What happens to these lonely, unwanted t-shirts? Maybe the story should be told by a movie, “T-shirt Story,” where a t-shirt with a cowboy hat and lasso gets jealous of a spaceman t-shirt. Cowboy t-shirt gets spaceman t-shirt thrown out of the house when the owners aren’t looking. Then, in an exciting twist of events, cowboy t-shirt decides to rescue spaceman t-shirt from a horrible t-shirt torturer. Maybe there could be a couple of sequels. Nyah. This story’s going to end up making me cry; I can feel it.

Seriously, lonely t-shirts are sent to nursing homes, where they are used to cover nicer shirts or they are cut up into bibs. They are also made into fat quarters for the quilters who don’t mind working with knit. Some people cut t-shirts into strips and make rag rugs. Those people are not me; but if you have the skill, I think you should go for it. For those of you into “family cloth,” have you considered the potential of these one-day event t-shirts, languishing and forgotten in your child’s drawer? Please think about that. I won’t. It makes me gag, but that’s just me.

How do I reuse old t-shirts? I use them to clean wood and as paint cloths. I also annoy toddlers with them by telling them they can’t paint unless they put a huge, man-size one over their clothes, and they hate me for it. Just so you know I’ve tried, I’ve made the t-shirt bags, too. My daughter made one that came out halfway decent. It was very small, so I stole it to hold my hairdryer. Her hairdryer is now naked and self-conscious. No worries; my daughter is still talking to me.
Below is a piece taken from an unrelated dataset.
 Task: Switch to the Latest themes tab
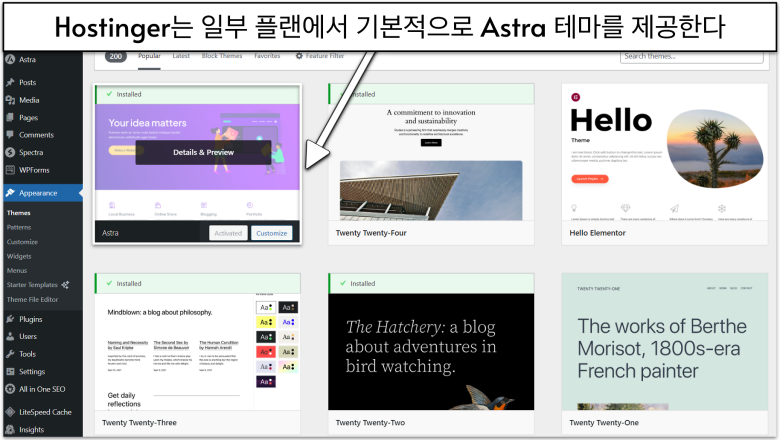[x=182, y=57]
It isn’t that one-day-event t-shirts aren’t great, it’s that we are buying and donating an abundance of them. I’ve contemplated tallying up how much is spent on t-shirts by the average four-person family. How many sports team, club, work, church, and camp t-shirts do we consume in a year… and can t-shirts be cooked in a way that will make them nutritional? After thinking about the expense of t-shirts, I think it would be fun for budget-savvy families to start a “no-buy t-shirt” savings account. For every t-shirt they probably would have bought, they should put that money in savings. If every member of the family usually bought two t-shirts a year per person at an average price of $12.99 each, a four-person family would save… Wait. I’m not good at math. They would save money. And if families decided to use that money to help someone, they could tell people who were pressuring them to buy the t-shirt that they had committed the money they usually use to pay for t-shirts to a cause that is personally important to them.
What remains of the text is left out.